La Bretagne est la région qui a consommé le plus de foncier ces dix dernières années (construction, urbanisation...) Pour favoriser l’émergence de projets collectifs, en habitat et activités, le Conseil régional a voté la création d’une structure de portage foncier sur le long terme.Avec la question de l’ouverture d’un nouveau chapitre de la décentralisation, c’était l’un des grands dossiers de la session plénière du Conseil régional qui s’est tenue du 15 au 17 octobre à Rennes. Placés sous le signe de l’accélération des transitions écologiques dans un contexte budgétaire contraint, les débats ont entériné le vote d’une structure de portage foncier sur le long terme.
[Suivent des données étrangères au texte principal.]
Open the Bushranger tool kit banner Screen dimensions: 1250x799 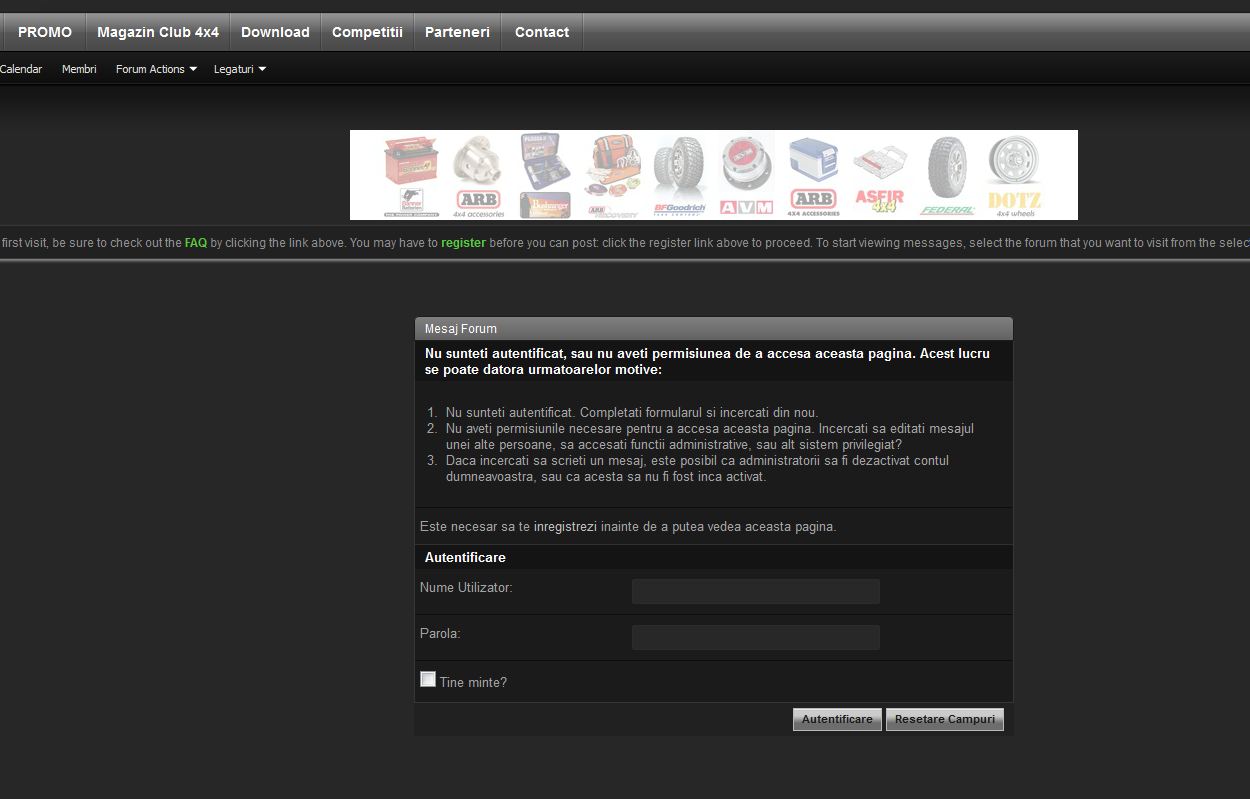tap(545, 175)
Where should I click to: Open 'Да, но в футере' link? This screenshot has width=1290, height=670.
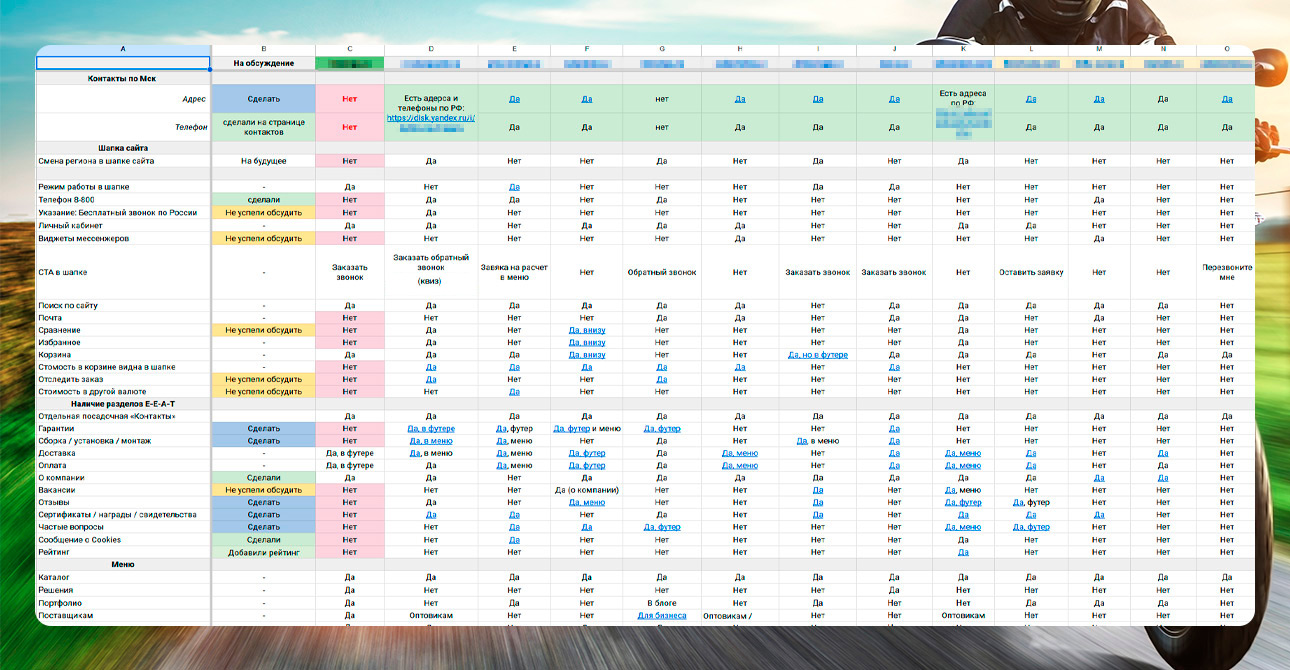coord(817,355)
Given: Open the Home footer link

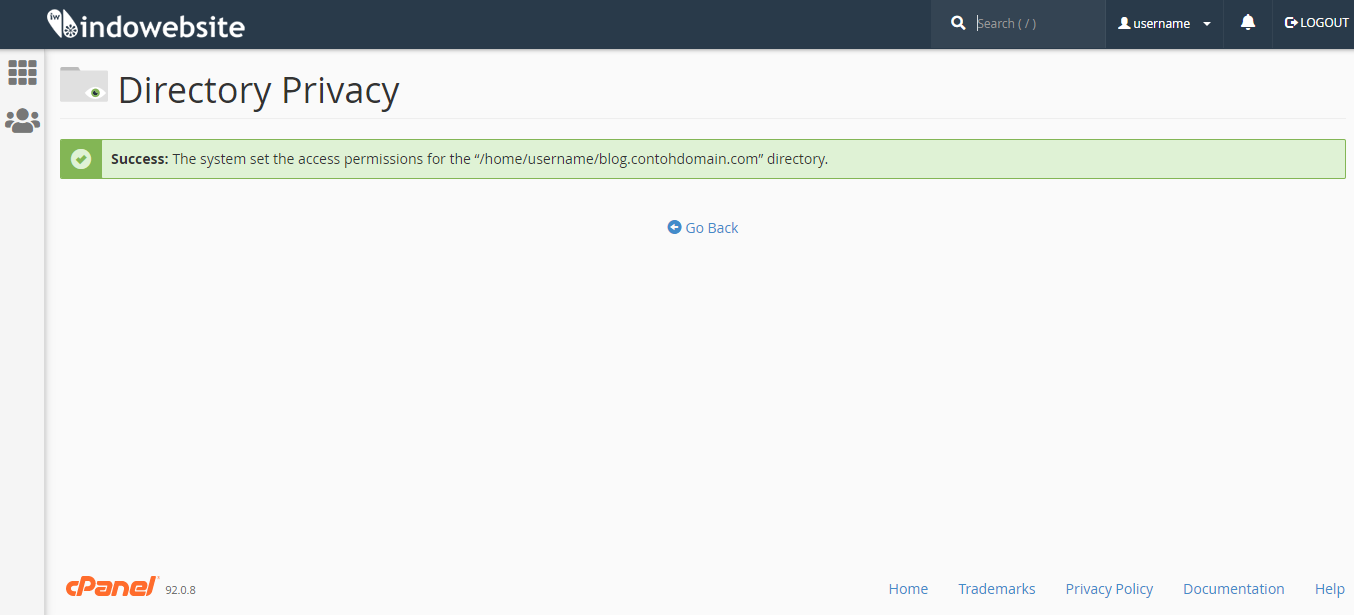Looking at the screenshot, I should (x=908, y=589).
Celle-ci sera créée début 2026, en lien avec la SemBreizh, opérateur régional d'économie mixte, l’Etablissement public foncier (EPFB) et la Banque des territoires. La Sembreizh y investira 10 millions d’euros, dont 5 millions dès cette année, pour une force de frappe globale d’investissement estimée à 100 millions d’euros. Il s’agit d’une première en France sur un périmètre aussi large.
« Créer les logements de 2050 ou de 2060 »
Dans une région dynamique sur le plan démographique, où seuls 9.000 hectares seront à répartir d'ici à 2030 (18.000 en 2023) et où la crise du logement freine les ambitions des jeunes actifs voire les recrutements des entreprises, l’objectif de la future foncière est simple : acheter des terrains pour des projets d’intérêt collectif, logement ou activités économiques, alors que l’espace disponible se réduit.
La mise en œuvre du dispositif Zéro artificialisation nette (ZAN), instauré par la loi Climat et Résilience d'août 2021, vise en effet à réduire la consommation des terres agricoles et d'espaces naturels de 50% d'ici à 2031, puis de 50% de nouveau entre 2031 et 2050.